Key Value Store or Key Value Database
Key values can be string, integer, list, objects, etc. Value is treated as an unknown object in key-value store. Some examples of Key-Value stores are Memcached, Redis, etc. Kay value databases are highly partitionable and can be scaled horizontally to large extent compared to other databases.
- put(key ,value) : Adding key with value to the key-value store
- get(key) : Get value associated with key
- High Scalability: It should be able to handle sudden increase in load without issues by increasing instances.
- Consistency: It should provide consistent and correct response always.
- Durability: Data loss should not be there in case of network issues/ partition failure.
- Availability: It should be highly available and as per CAP theorem it should be CP system i.e. Consistency should take precedence over availability.
CAP Theorem
CP (Consistency and Partition Tolerance) systems: A CP system delivers consistency and partition tolerance at the expense of availability. When a partition occurs between any two nodes, the system has to shut down the non-consistent node (i.e., make it unavailable) until the partition is resolved.
AP (Availability and Partition Tolerance) systems: An AP system delivers availability and partition tolerance at the expense of consistency. When a partition occurs, all nodes remain available but those at the wrong end of a partition might return an older version of data than others. (When the partition is resolved, the AP systems typically resync the nodes to repair all inconsistencies in the system.)
CA (Consistency and Availability) systems: A CA system delivers consistency and availability across all nodes. It can’t do this if there is a partition between any two nodes in the system, however, and therefore can’t deliver fault tolerance. Since network failure is unavoidable a distributed system must tolerate network partition.
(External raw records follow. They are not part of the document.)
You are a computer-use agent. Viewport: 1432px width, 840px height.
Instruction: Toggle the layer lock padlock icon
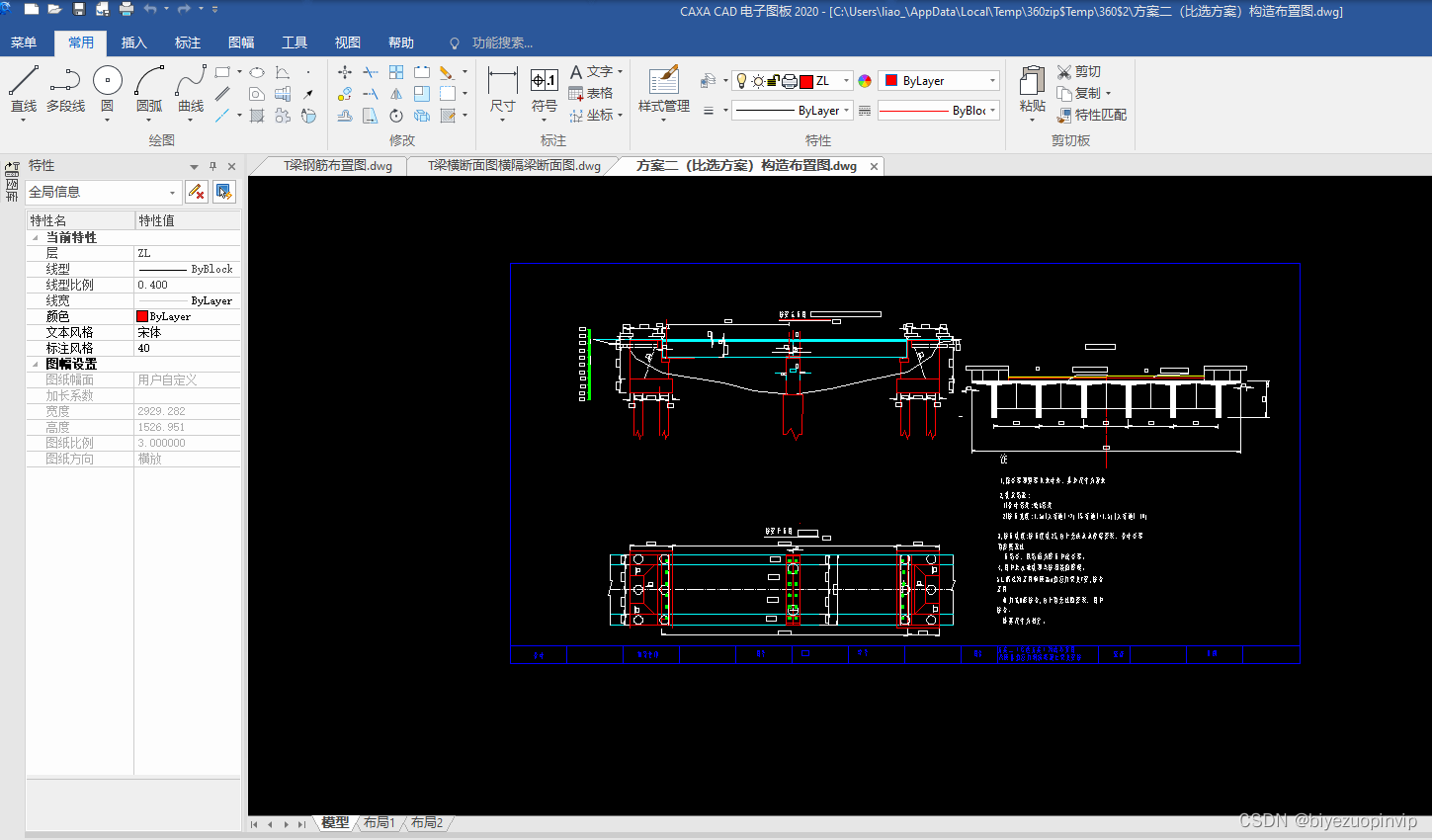click(x=774, y=81)
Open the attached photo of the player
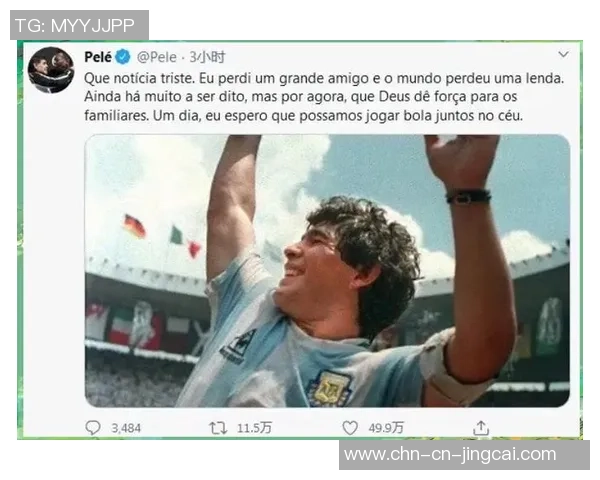Image resolution: width=600 pixels, height=480 pixels. pos(327,271)
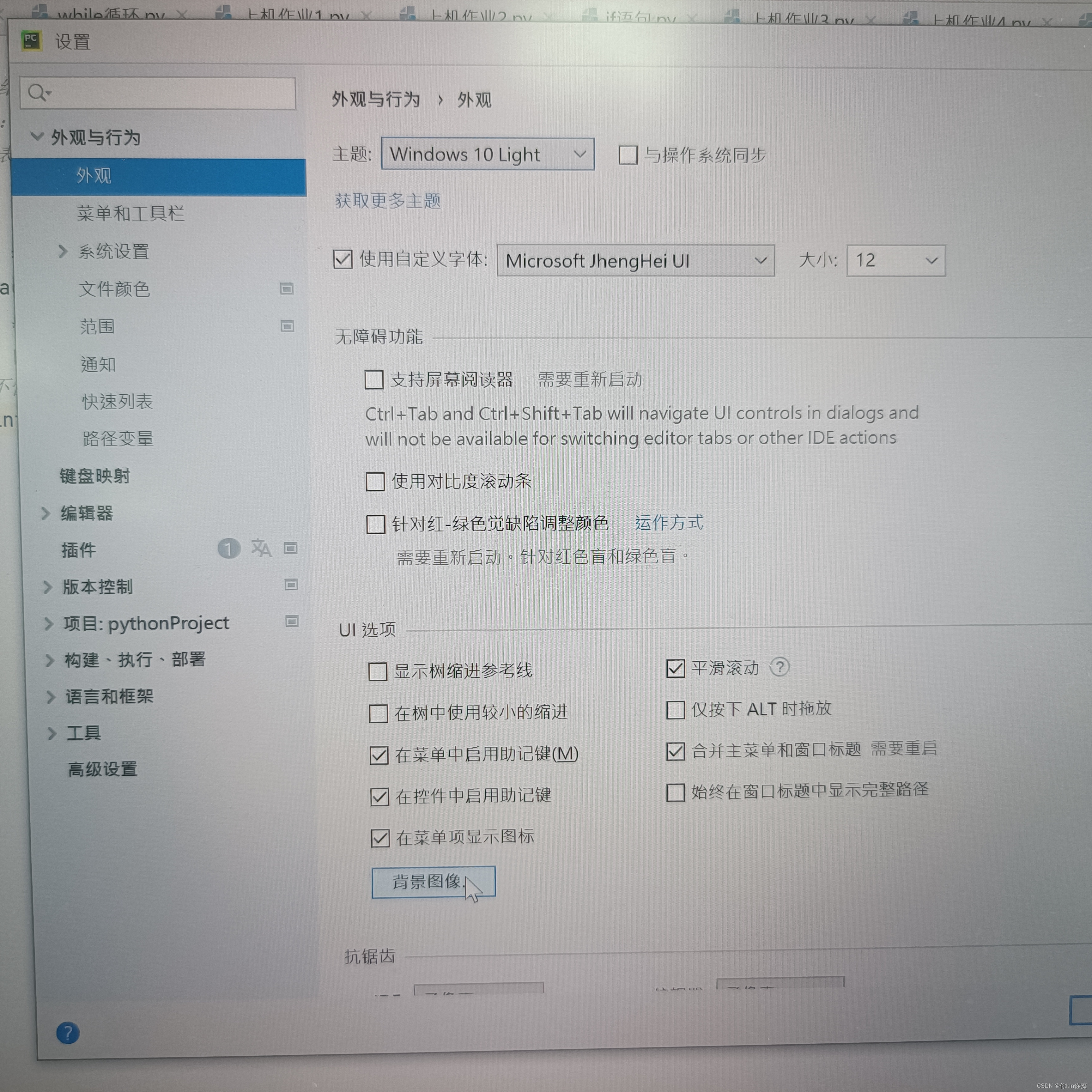
Task: Toggle 与操作系统同步 checkbox
Action: tap(628, 155)
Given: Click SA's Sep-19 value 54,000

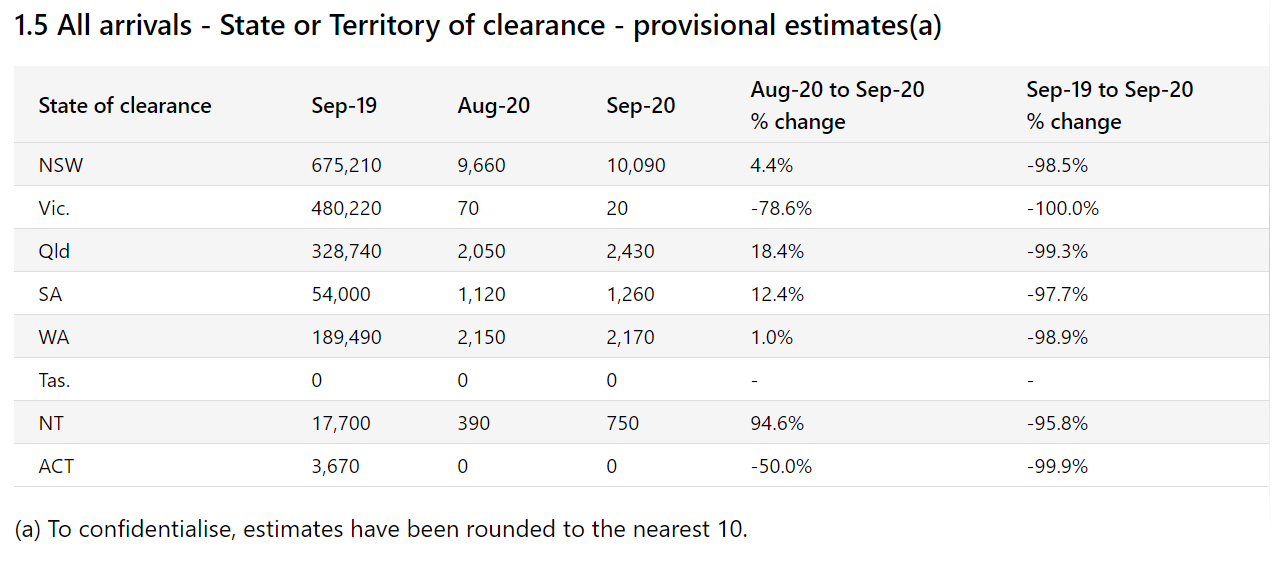Looking at the screenshot, I should tap(341, 295).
CA system can not exist in ideal real-world distributed applications.
Which one to choose now CP or AP?
If consistency over availability is chosen then system must block all the write operations active nodes incase of anyone node going down to avoid data inconsistency. Thus system will be unavailable till the impacted node is up and running. For example : In case of banking applications high consistency is one of the major requirements so account information is provided accurately.
If availability over consistency is chosen then system will keep accepting reads even if it returns stale data. System will keep accepting writes at working nodes and data will be synced to node that is down once network partition is resolved.
Single Server Simple key-value store system
Creating key-value store for a single server is easy to understand as you will store the key-value pairs inside hash tables with everything stored will be in memory. Even if accessing data from memory is fast but saving everything in memory will be impossible due to space limitations. Still, for a single server there can be few optimizations done in order to fit more data such as: Instead of storing everything only store frequently used data in memory and rest everything in the disk, you can also compress your data before saving it in memory to save some space. Due to space constraint single server can’t be used for highly scalable distributed systems.
Distributed key-value store system
Distributed key-value store/ distributed hash table distributes key-value pairs across many servers.
Various components to build a key-value store:
- Data Replication
- Data Partition
- Consistency
- Failure Handling
Data Replication
Data Partitions
In large scale applications data can not fit inside single server and usually data is split into multiple partitions served across multiple partitions. We need to solve these challenges associated with data partitioning: Minimizing data movement when the number of nodes change and Distributing data evenly across multiple nodes. Good part is consistent hashing can be used to solve both these problems as it provides advantages such as: automatic scaling (Adding and removing servers based on load) and diversness (Number of virtual nodes to be allocated are proportional to the server capacity).
Consistency
As data is present across multiple servers/nodes thus synchronizing data between all the replicas is important. For example we have A2 replica for A1 machine now how can we be certain that both machines contain same data always? When adding a new data inside we must update both the machines but what if one of the fail write operation? As a result data will not be consistent in both the machines. Consistency can be achieved using some techniques such as:
Keeping a local copy at coordinator (proxy between client and nodes) incase update operation fail it can retry it.
Maintaining commit log such as in git, each node machine will record a commit log for each transaction. So before updating entry in machine A, we have to go through commit log first. A separate software will process all the commit logs and recover if an operations fails since we can look at the commit log.
Failure Handling
Client communicates with key-value store API endpoints : get(key) and put(key,value). Coordinator node acts as a proxy between client and the key value store. Nodes are distributed in a ring using consistent hashing. Data is replicated at multiple nodes. There will not be any single point of failute as every node has same responsibilities. Tasks performed by each node include: Failure detection, conflict resolution, replication, detection and resolution, etc.
Write and Read Paths
If data is not present in memory, it will be retrieved from the disk. Bloom filter is used to fetch data from SS Tables efficiently.